Provide the names of the molecules you want to be included in the benchmark in the "species" list. Note: make sure that the names are consistent with the names of string before the underscore "_" delimiter in the output.csv files. Additionally the .csv files should be located in the same working directory.

Provide the experimental triplet energy value in "exptl_values" list.

In [12]:
# List of molecules
species = ['Naphthalene', 'Benzene', 'Dimethyl_Diazene', 'Teramethylethene', 'Isoprene', 'Azulene', 
           'Trans-Stilbene', 'Biphenyl', 'Cis-Stilbene', 'Styrene', 'Norbornene', 'Indene', 'Cyclopentene', 
           'Cyclohexenone', 'Cyclohexene', 'Trans-b-Methylstyrene', '1,1-Dichloroethene', 'Ethene', 
           'Cis-b-Methylstyrene', 'Diphenylacetylene']

# List of experimentally determined triplet energies (kcal/mol)
exptl_values = [60.5, 83.6, 54.0, 75.8, 60.0, 39.0, 51.0, 69.5, 55.5, 60.8, 72.3, 64.1, 79.4, 67.0, 
                81.2, 60.5, 73.3, 84.0, 66.5, 62.7]

# CSV outputs containing DFT data
output_list = [f"{entry}_output.csv" for entry in species]

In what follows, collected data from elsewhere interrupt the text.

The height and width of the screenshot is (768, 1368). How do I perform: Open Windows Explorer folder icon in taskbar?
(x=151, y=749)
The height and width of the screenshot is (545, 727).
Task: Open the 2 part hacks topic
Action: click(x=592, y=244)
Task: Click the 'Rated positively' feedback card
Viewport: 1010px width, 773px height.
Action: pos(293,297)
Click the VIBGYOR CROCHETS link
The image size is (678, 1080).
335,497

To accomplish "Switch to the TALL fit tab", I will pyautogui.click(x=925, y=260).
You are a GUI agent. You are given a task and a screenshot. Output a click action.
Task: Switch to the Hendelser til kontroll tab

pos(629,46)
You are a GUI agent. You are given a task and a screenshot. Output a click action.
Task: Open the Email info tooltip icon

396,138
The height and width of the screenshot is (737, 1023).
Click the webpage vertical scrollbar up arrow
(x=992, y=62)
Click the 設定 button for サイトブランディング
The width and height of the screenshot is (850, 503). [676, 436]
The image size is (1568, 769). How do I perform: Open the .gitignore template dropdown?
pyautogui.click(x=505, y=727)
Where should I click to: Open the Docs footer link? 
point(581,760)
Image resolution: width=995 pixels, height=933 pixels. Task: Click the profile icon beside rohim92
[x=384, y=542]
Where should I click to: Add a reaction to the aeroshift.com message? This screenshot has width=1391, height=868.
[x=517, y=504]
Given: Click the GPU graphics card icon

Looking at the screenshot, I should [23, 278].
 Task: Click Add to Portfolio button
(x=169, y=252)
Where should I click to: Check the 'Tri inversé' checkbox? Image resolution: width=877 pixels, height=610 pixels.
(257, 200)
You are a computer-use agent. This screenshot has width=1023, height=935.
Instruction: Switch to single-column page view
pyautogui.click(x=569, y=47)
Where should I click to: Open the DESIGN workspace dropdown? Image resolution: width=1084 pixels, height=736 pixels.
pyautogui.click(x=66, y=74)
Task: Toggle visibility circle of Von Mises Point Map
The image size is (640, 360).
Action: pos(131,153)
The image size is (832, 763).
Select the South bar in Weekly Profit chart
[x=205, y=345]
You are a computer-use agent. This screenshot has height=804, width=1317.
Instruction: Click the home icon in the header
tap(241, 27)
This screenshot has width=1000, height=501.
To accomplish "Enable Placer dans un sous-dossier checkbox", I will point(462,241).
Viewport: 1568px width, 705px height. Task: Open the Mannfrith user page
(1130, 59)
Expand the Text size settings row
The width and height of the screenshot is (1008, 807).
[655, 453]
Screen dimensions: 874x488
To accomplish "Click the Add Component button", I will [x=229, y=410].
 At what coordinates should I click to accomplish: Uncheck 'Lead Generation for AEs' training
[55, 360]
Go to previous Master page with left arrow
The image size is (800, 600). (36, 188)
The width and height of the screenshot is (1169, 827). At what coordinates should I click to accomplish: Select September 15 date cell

mol_list = zip(output_list, species, exptl_values)

#print(output_files)

# Normal Distribution Models

This code utilises the compiled .csv dataset of vertical triplet energies generated using DvTEProc (i.e. {MoleculeName}_output.csv). Then using the mean and standard deviation from fitted normla distributions it construct cumulative distribution functions for each species. It then stores predicted triplet energies using a range of populations starting from 0.001 to 0.050 in steps of 0.001 as a new .csv file called "df_proc_normal.csv". The code then proceed to construct linear regressions of predicted triplet energy against experimental values for all selected populations within the 0.001 and 0.050 range, followed by reporting all R2s, MAEs and RMSDs. The model with the lowest RMSD is then printed out at the end.

In [13]:
# Get the current working directory
current_directory = Path.cwd()

# Create an empty dataframe df_proc
df_proc = pd.DataFrame()

# Add species names
df_proc['Name'] = species

# Define the range of desired populations
desired_populations = np.arange(0.001, 0.051, 0.001)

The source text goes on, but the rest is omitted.